__Action item__
Set down, please, without alteration, the lines of the entries below from the first through the one containing "[CData Community] (30, 2494)".

__Input material__
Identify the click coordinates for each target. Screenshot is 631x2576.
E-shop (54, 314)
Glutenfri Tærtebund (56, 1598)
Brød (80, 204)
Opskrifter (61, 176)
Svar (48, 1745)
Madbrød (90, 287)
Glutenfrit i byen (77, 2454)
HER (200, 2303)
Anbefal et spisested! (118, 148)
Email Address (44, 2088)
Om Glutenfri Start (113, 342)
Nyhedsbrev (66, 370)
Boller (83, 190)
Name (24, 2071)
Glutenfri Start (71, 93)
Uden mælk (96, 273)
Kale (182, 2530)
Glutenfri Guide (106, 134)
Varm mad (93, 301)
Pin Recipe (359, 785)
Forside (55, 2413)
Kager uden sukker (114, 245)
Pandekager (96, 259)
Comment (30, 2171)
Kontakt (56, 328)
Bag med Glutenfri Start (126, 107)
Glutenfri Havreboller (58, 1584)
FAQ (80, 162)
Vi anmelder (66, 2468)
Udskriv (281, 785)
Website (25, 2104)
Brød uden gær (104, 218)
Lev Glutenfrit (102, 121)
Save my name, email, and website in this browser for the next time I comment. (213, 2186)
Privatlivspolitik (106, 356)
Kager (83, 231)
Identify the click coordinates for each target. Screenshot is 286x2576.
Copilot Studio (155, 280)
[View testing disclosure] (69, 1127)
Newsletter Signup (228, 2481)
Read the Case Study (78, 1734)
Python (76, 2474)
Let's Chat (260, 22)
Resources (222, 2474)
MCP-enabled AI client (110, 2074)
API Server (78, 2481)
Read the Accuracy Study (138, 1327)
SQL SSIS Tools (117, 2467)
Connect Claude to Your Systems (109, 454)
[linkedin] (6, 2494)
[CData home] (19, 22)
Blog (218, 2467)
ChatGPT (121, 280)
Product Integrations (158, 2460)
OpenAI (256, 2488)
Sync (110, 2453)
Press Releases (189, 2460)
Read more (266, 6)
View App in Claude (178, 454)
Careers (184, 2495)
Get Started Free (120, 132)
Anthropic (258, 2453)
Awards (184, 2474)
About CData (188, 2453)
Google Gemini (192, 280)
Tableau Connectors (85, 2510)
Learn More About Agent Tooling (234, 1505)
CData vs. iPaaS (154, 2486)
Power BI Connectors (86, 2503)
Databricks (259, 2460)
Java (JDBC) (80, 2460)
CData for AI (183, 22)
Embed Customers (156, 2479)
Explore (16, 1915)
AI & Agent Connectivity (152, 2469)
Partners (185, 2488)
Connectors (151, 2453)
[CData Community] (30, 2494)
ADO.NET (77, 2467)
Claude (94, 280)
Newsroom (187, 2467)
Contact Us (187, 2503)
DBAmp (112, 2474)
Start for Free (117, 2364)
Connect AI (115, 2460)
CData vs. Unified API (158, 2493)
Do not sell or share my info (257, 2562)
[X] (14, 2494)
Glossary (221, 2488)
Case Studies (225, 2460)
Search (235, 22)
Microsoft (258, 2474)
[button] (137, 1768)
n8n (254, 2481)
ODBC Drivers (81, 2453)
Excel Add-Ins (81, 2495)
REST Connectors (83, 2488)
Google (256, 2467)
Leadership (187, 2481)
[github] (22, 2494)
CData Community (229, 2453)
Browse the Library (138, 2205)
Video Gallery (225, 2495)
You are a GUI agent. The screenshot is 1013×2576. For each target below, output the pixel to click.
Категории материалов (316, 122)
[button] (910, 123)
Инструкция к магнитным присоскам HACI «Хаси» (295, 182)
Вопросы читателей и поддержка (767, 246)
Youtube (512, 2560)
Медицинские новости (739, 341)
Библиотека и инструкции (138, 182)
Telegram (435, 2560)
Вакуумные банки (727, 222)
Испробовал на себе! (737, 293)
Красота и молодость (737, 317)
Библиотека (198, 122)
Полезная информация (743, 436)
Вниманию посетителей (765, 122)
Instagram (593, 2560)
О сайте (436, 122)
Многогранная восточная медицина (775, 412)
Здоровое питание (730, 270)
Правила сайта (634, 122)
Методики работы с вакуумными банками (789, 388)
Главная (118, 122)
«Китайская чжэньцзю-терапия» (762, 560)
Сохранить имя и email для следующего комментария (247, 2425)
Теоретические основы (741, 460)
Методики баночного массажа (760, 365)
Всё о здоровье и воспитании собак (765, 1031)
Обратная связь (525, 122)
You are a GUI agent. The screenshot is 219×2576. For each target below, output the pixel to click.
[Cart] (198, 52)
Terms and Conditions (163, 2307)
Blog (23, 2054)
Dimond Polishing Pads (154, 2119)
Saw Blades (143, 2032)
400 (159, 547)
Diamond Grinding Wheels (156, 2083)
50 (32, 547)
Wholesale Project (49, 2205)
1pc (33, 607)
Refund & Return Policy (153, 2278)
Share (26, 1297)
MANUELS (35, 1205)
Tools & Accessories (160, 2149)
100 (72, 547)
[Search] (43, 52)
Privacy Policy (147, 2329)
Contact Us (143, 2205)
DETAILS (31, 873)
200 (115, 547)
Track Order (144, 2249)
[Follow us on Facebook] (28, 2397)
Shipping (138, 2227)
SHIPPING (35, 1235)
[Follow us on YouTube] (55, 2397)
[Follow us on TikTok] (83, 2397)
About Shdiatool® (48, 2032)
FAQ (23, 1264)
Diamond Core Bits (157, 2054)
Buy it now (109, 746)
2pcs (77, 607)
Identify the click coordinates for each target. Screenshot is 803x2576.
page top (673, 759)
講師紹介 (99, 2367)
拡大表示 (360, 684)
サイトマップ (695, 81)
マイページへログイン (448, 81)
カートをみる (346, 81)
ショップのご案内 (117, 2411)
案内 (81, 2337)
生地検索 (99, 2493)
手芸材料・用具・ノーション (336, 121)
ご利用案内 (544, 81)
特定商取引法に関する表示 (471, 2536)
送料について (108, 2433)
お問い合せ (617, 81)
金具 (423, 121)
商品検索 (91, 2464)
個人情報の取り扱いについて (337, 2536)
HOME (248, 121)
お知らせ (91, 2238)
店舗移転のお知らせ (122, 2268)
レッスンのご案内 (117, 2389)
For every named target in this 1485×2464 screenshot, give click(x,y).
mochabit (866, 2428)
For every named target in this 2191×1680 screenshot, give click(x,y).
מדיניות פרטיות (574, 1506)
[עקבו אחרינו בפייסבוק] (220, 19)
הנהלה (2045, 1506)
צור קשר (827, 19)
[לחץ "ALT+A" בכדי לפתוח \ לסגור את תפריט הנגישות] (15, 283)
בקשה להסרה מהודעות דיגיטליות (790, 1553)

__Exercise solution__
Identify the click coordinates for each target. Screenshot is 631x2576.
E-shop (54, 314)
Glutenfri Tærtebund (56, 1598)
Brød (80, 204)
Opskrifter (61, 176)
Svar (48, 1745)
Madbrød (90, 287)
Glutenfrit i byen (77, 2454)
HER (200, 2303)
Anbefal et spisested! (118, 148)
Email Address (44, 2088)
Om Glutenfri Start (113, 342)
Nyhedsbrev (66, 370)
Boller (83, 190)
Name (24, 2071)
Glutenfri Start (71, 93)
Uden mælk (96, 273)
Kale (182, 2530)
Glutenfri Guide (106, 134)
Varm mad (93, 301)
Pin Recipe (359, 785)
Forside (55, 2413)
Kager uden sukker (114, 245)
Pandekager (96, 259)
Comment (30, 2171)
Kontakt (56, 328)
Bag med Glutenfri Start (126, 107)
Glutenfri Havreboller (58, 1584)
FAQ (80, 162)
Vi anmelder (66, 2468)
Udskriv (281, 785)
Website (25, 2104)
Brød uden gær (104, 218)
Lev Glutenfrit (102, 121)
Save my name, email, and website in this browser for the next time I comment. (213, 2186)
Privatlivspolitik (106, 356)
Kager (83, 231)
Identify the click coordinates for each target. Screenshot is 286x2576.
Copilot Studio (155, 280)
[View testing disclosure] (69, 1127)
Newsletter Signup (228, 2481)
Read the Case Study (78, 1734)
Python (76, 2474)
Let's Chat (260, 22)
Resources (222, 2474)
MCP-enabled AI client (110, 2074)
API Server (78, 2481)
Read the Accuracy Study (138, 1327)
SQL SSIS Tools (117, 2467)
Connect Claude to Your Systems (109, 454)
[linkedin] (6, 2494)
[CData home] (19, 22)
Blog (218, 2467)
ChatGPT (121, 280)
Product Integrations (158, 2460)
OpenAI (256, 2488)
Sync (110, 2453)
Press Releases (189, 2460)
Read more (266, 6)
View App in Claude (178, 454)
Careers (184, 2495)
Get Started Free (120, 132)
Anthropic (258, 2453)
Awards (184, 2474)
About CData (188, 2453)
Google Gemini (192, 280)
Tableau Connectors (85, 2510)
Learn More About Agent Tooling (234, 1505)
CData vs. iPaaS (154, 2486)
Power BI Connectors (86, 2503)
Databricks (259, 2460)
Java (JDBC) (80, 2460)
CData for AI (183, 22)
Embed Customers (156, 2479)
Explore (16, 1915)
AI & Agent Connectivity (152, 2469)
Partners (185, 2488)
Connectors (151, 2453)
[CData Community] (30, 2494)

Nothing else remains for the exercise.